DataStax Graph and Studio with Docker Compose

Over the last year, Docker has quickly become my go-to way of spinning up infrastructure for development in my local Windows 10 environment. This is especially true of tools that don't otherwise support native Windows installation, for example, DataStax Enterprise (DSE).

Tools like Docker Compose make it really easy to declare a whole suite of infrastructure dependencies (by creating a .yaml file with the containers to run). That file can then be checked into source control with your project and shared with other developers. I made heavy use of this in the KillrVideo reference application so that developers trying out the code could easily spin up dependencies like the Web UI, DSE, and etcd.

Unfortunately, when I did the work on KillrVideo, DataStax didn't offer an official image for DSE on Docker Hub (something that's still true as of the publishing of this article). As a result, I had to roll my own image. Since doing that, I've gotten a number of contributions and questions, including one the other day that basically asked, "How do I run this and connect DSE Graph with DataStax Studio?".

If you're not familiar, DataStax Studio is a tool for querying and visualizing data in DSE Graph using a notebook format (similar to Apache Zeppelin or Jupyter notebooks).

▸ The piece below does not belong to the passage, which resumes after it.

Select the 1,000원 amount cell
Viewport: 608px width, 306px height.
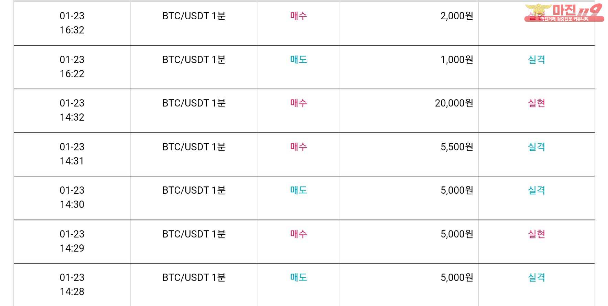pos(457,60)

After quickly creating a Docker image for DataStax Studio, I thought it would be pretty simple to just create a docker-compose.yml to spin up a node of DSE in Graph mode along with an instance of Studio and start exploring. Unfortunately, it turned out to be a little more complicated than that.

TL;DR: If you're just interested in the final (working) example, you can find it on the GitHub repo of my DataStax Studio image. Please be sure to read the comments in that file for instructions.

This will be easy!

Basically what we need in our docker-compose.yml is two services:

A node of DSE running in graph mode.
An instance of Studio with port 9091 exposed so we can connect to the web UI.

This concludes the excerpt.